For Journalists, Policymakers, and Educators

  • FROM BIOETHICS BRIEFINGS

Neonatal Care

Framing the Issue

Approximately 380,000 babies, or 9.6%, are born prematurely (before 37 weeks gestation) in the United States each year. This is a significant reduction since 2007, when the preterm birth rate was 12.7%.  A report from the Insitute of Medicine published in 2007 estimates that in-hospital charges for preterm infants account for $18.1 billion dollars in health care costs, half of the total costs for newborn care in the U.S.  The care and treatment of neonates (babies in the first month of life) has changed dramatically over the last four decades, resulting in the ability to save the lives of the majority of even the sickest and smallest newborns. Babies as young as 22 to 24 weeks of gestational age–at the threshold of viability–and weighing 400-600 grams (just under one pound to one pound, five ounces) survive at a rate  greater than 50% in most neonatal centers. Yet the percent that survive with significant disability has not decreased. Such critically ill infants are at great risk for poor outcomes including cerebral palsy, hydrocephalus, neurodevelopmental delay, and hearing and vision problems. Predicting long-term outcomes in the first days of life is difficult in most circumstances and creates the fundamental dilemma of deciding on treatment options in the face of not knowing the future quality of the infant’s life.

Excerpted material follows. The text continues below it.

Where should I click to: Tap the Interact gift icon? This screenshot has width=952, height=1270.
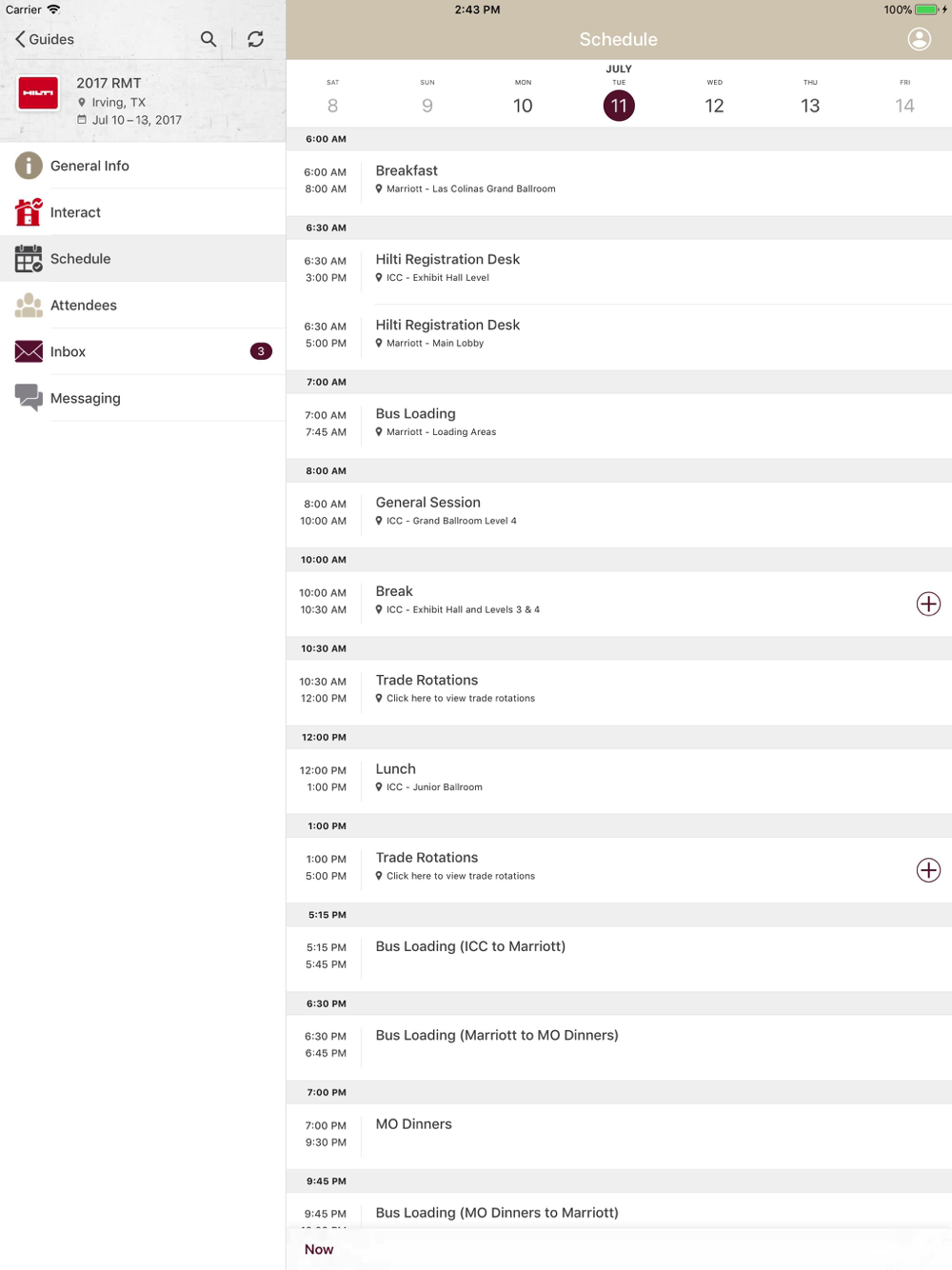29,212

Doctors and parents are sometimes criticized for aggressively treating these infants or, conversely, allowing them to die.  Care for critically ill neonates can be justified based on the increasing survival with relatively good outcomes for some, although not all, of these very tiny patients. But who ought to be permitted to to make these choices and determine whether treatment should be provided, withheld, or withdrawn?  What constitutes the “best interest” of the infant, and what process for decision-making should be utilized in these hard cases?

 

History of Decisions in Neonatal Care

Awareness of ethical dilemmas or value conflicts over very prematire infants is not new to those responsible for their care. Clinicians first brought this issue to public attention in 1973.  Prior to that time, physicians made treatment decisions based on their personal beliefs about the future quality of life of their small patients. At times, professionals shared this decision-making with the family, but often it was thought to be part of the job of the health care provider to make such choices. These decisions were usually made within the privacy of the delivery room, nursery, or pediatric unit. There was little open discussion or even awareness by members of society that value-laden ethical decisions were being made and rationalized as medical judgments. To a large extent, families and society regarded these decisions as private matters because they were considered far too complex and personal for public involvement and debate.

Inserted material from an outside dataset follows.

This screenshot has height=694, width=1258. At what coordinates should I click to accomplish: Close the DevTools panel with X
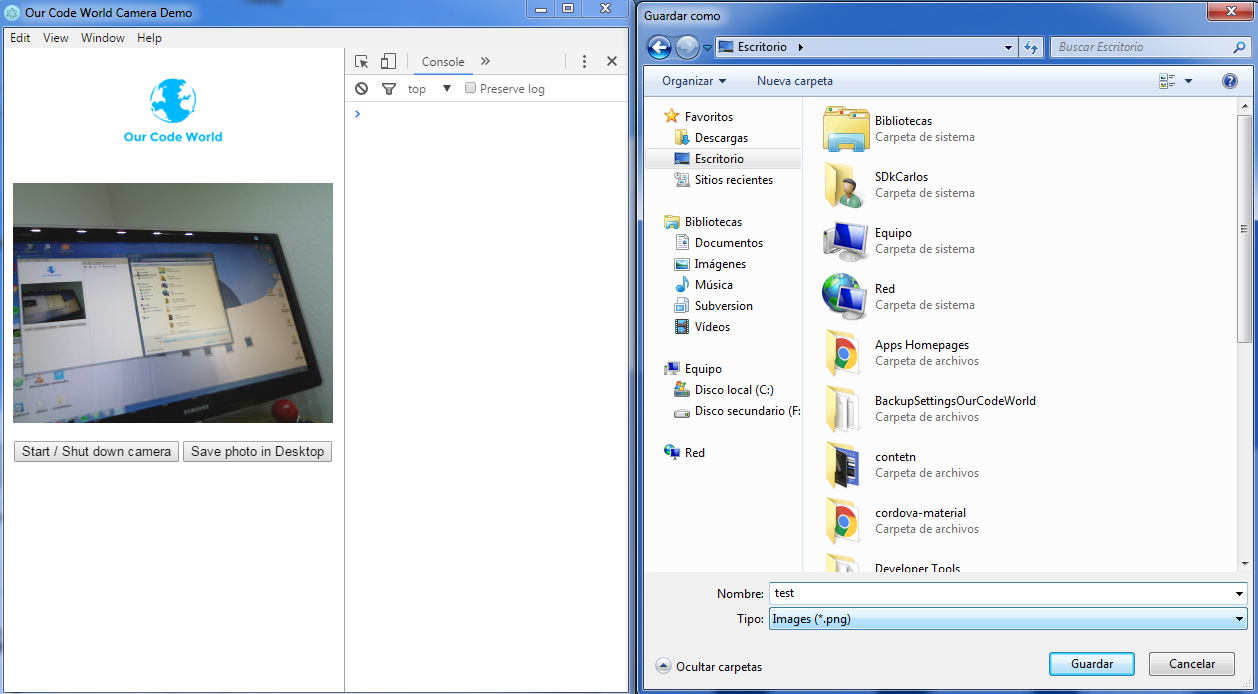[612, 62]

However, coinciding with the evolution of new technology for neonatal intensive care, physicians have recognized a new role as collaborators who provide recommendations for health care decisions that are made jointly by the family and physician, rather than solely by the doctor. Decision-making for these infants has become a shared and informed process. Families are encouraged to participate in the care in the neonatal intensive care unit and to attend daily rounds of their infants. In competent adults, respect for a person’s fundamental right of self-determination, or autonomy, has resulted in the practice of allowing adults to make health care decisions for themselves, even if the physician disagrees and–more importantly–even if the physician perceives that the decision is not in the adult’s best interest. For example, an adult may refuse antibiotics for pneumonia or effective chemotherapy treatments for cancer. The process of such decision-making when it relates to children (or to any individuals who lack the capacity to decide for themselves) invokes the use of a proxy or surrogate. Proxy consent is not based on a patient’s choice, but rather on another’s perception of the appropriate choice.

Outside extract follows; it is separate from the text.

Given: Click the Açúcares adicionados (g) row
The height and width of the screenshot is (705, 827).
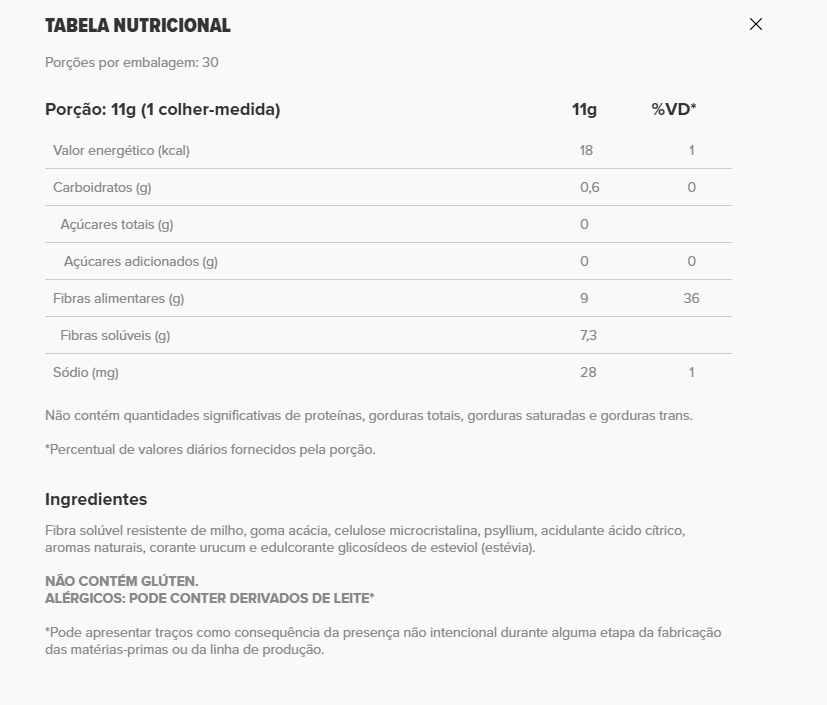Looking at the screenshot, I should (388, 261).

Some have argued that the respect for a person’s fundamental right of self-determination should be extended to respect for the family as an autonomous unit that makes substituted judgments for members who cannot participate in decision-making. This extension of the principle of respect for persons may occasionally be problematic when applied to neonates, however. Respect for autonomous choices of adults is extremely powerful in that it allows capable adults to refuse treatments despite negative consequences. However, parental refusals of treatments for their infants that health care providers deem to be beneficial do not hold the same weight as refusals by competent adults for treatments on themselves. Parental refusal of life-sustaining therapy does not relieve the physician from an ethical duty to the child, particularly if the refusal of such treatment puts the child at significant risk for irreversible harm.

To preserve the child’s future right to autonomous decision-making, the principle known as the “best interest of the child” has supplanted the “respect for persons” principle in regard to decision-making for infants. This principle supports making a decision solely for the benefit of the infant–sometimes, although rarely, even in conflict with parental beliefs.  Determinations of best interest often are made in the presence of massive medical uncertainty as to the outcome of the proposed treatment.  Physicians in general have a great deal of difficulty in admitting their lack of certainty as to the benefits of continued treatment or the initiation of new interventions. Jeff Lyon, in his book Playing God in the Nursery, graphically portrays the dilemma of uncertainty: “If it is hard to justify creating blind paraplegics to obtain a number of healthy survivors, it is equally hard to explain to the ghosts of the potentially healthy that they had to die in order to avoid creating blind paraplegics.”

 

The Law and Neonatal Care

In response to growing interest in these difficult decisions, in 1984-1985, the U.S. Congress amended the federal child abuse law specifically to make each state’s child protection agency responsible for overseeing the withholding and withdrawing of medically indicated treatments from neonates. The law details the physician’s responsibility to use reasonable medical judgement to make recommendations for care of critically ill neonates.  Furthermore, the federal regulations strongly urge the formation of infant care review committees (which the American Academy of Pediatrics calls infant bioethics committees) to facilitate decision review and to assist in the interaction among physicians, the family, the hospital, and the state. (See “Withholding Treatment in Infants: What the Law Says.”)

Ethical Considerations

Physicians and parents caring for neonates at the threshold of viaiblity in delivery rooms and neonatal intensive care units each have obligations to advocate for the best interest of the infant based on the principle of beneficience–the obligation to maximize benefits and avoid harms. However, what constitutes the best interest of such critically ill neonates is most often uncertain.  American neonatologists tend to deal with this uncertainty by considering it far worse to let an infant die who could have lived a life of reasonable quality than to save an infant who becomes devastatingly disabled.  They argue that parents’ decisions are not child-centered, but take into account the effect of their choices on their marriage and their other children, financial considerations, emotional concerns, and their view of the value of life with a disability or cognitive impairment.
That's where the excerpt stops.